> _Material provided_:
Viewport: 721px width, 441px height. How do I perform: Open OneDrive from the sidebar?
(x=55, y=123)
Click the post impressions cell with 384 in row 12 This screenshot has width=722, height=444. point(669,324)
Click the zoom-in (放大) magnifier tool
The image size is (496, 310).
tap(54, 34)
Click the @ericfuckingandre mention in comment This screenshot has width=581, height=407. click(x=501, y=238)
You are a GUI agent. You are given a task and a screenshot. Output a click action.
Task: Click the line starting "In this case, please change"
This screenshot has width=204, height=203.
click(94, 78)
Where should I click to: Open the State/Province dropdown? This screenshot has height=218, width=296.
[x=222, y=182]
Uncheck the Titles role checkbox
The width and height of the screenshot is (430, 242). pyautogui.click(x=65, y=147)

> _Aim of the exercise_:
Word for word, transcribe the complete listing.

> _Task solution_:
Viewport: 721px width, 441px height. How do I perform: Open OneDrive from the sidebar?
(x=55, y=123)
Click the post impressions cell with 384 in row 12 This screenshot has width=722, height=444. point(669,324)
Click the zoom-in (放大) magnifier tool
The image size is (496, 310).
tap(54, 34)
Click the @ericfuckingandre mention in comment This screenshot has width=581, height=407. click(x=501, y=238)
You are a GUI agent. You are given a task and a screenshot. Output a click action.
Task: Click the line starting "In this case, please change"
This screenshot has width=204, height=203.
click(94, 78)
Where should I click to: Open the State/Province dropdown? This screenshot has height=218, width=296.
[x=222, y=182]
Uncheck the Titles role checkbox
The width and height of the screenshot is (430, 242). pyautogui.click(x=65, y=147)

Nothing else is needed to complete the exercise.